Li Zhe knows that it is very difficult to directly measure area. Since he is very familiar with the shape of the lemon tree, he would like to use a geometrical method to calculate it. Thus, he has come up with a simplified method.
Li Zhe has split the entire lemon tree into n layers, labeled 1, 2, …, n from bottom to top. From layer 1 to layer n-1, each layer is disk-shaped (*), with the exception of layer n (the uppermost layer), which is conical. Regarding the disks, the upper and lower surfaces are parallel to each other. Regarding any two neighboring disks, the bottom surface of the upper disk is always completely touching the top surface of the lower disk, and vice versa. The bottom surface of the cone at layer n (the uppermost layer) is the top surface of the disk at layer n-1. The circular centers of all of the surfaces (including the tree top) are aligned along a straight line that is perpendicular to the ground. Li Zhe knows that the heights of all the layers are h1, h2, …, hn, that the distance from the bottom surface of layer 1 to the ground is h0, and that the radius of the bottom surface of each layer is r1, r2, …, rn. Li Zhe has used a familiar method to determine the angle alpha of the moonlight's rays against the surface of the ground.

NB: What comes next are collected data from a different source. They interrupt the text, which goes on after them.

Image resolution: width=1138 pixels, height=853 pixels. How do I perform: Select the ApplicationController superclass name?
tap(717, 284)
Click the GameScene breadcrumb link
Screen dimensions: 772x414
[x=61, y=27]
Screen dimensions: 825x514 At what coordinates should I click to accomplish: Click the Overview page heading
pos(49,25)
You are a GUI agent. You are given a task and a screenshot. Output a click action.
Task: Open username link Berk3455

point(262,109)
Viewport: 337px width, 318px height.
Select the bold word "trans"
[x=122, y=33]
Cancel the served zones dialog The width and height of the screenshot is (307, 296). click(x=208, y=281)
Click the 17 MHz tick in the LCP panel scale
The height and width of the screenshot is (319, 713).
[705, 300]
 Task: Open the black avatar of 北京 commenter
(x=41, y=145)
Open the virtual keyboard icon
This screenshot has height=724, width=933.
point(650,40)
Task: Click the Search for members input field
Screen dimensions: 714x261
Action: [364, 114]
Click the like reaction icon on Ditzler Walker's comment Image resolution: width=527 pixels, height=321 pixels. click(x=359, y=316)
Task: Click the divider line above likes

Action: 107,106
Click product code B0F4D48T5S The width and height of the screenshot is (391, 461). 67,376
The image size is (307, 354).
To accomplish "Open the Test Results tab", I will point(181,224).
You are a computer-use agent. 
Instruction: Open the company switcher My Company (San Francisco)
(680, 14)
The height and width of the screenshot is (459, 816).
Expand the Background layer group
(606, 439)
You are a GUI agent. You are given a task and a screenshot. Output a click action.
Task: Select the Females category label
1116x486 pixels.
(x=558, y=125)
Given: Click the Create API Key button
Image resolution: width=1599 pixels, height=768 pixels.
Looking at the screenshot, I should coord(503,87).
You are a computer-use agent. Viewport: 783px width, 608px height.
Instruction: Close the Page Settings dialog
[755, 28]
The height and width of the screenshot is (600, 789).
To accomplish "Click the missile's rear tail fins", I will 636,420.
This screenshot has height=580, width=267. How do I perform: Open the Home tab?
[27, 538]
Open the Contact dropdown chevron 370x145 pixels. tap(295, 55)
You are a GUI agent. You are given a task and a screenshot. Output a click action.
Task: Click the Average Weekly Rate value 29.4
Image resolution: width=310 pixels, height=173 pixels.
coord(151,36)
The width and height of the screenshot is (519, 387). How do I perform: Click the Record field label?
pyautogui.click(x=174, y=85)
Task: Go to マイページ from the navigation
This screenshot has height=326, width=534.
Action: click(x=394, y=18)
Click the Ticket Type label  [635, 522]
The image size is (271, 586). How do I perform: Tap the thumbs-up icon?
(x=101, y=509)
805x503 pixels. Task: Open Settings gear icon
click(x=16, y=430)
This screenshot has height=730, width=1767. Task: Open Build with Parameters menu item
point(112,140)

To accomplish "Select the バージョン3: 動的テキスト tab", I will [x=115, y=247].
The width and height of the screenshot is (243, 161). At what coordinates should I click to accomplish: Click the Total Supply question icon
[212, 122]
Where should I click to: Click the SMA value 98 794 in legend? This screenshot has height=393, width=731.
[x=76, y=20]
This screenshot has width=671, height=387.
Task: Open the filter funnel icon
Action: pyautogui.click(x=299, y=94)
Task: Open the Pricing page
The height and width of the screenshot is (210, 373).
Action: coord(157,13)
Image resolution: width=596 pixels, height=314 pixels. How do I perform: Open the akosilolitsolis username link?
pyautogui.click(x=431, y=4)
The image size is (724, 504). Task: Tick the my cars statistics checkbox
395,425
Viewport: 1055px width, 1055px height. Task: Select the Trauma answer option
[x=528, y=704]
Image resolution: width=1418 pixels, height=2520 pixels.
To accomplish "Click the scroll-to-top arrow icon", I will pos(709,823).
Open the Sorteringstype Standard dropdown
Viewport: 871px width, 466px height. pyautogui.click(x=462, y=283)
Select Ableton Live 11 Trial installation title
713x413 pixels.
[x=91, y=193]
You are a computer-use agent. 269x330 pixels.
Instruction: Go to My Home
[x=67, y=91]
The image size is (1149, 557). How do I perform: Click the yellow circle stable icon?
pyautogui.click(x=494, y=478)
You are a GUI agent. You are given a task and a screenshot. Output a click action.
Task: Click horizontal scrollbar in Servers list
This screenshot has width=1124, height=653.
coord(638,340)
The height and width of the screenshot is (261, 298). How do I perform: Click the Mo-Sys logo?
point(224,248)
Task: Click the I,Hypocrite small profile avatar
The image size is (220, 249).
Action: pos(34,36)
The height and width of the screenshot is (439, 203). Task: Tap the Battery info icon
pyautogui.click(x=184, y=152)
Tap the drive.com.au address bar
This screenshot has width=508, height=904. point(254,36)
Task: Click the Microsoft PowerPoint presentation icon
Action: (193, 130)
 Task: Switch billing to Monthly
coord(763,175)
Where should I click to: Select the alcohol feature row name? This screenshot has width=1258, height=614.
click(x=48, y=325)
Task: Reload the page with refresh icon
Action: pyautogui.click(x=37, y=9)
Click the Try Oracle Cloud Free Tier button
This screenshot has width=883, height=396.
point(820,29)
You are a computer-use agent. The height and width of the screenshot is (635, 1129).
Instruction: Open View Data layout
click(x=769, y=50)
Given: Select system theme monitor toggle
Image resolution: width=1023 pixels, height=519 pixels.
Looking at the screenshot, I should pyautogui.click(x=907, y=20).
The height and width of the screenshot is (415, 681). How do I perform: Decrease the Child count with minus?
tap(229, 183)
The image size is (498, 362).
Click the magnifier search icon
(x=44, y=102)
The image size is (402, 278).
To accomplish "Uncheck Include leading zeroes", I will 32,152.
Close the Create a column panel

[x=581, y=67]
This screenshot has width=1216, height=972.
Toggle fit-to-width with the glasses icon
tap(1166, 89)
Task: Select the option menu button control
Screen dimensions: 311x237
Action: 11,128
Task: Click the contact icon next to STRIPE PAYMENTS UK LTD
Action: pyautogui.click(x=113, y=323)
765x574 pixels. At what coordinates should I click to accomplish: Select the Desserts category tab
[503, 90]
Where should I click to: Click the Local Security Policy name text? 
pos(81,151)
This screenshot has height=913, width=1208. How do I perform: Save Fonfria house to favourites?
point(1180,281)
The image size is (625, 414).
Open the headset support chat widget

Figure 1. Cross-section of the lemon tree
Figure 2. Depiction of moonlight ray angles
To simplify calculations, assume that light rays are parallel to each other, the ground is perfectly level, and the area of the shadow produced by the tree trunk is negligible. Li Zhe obviously knows how to find the answer, but he wishes for you to also try your hands.
Line 1 of input contains the integer n and the real number alpha, representing the number of layers in the lemon tree and the angle with which the moonlight strikes the ground.
Line 2 contains n+1 real numbers h0, h1, h2, …, hn, representing the heights of all the layers.
Line 3 contains n real numbers r1, r2, …, rn, representing the radii of the bottom surfaces of all the layers.
Adjacent values on the same line in the input will always be separated by a single space.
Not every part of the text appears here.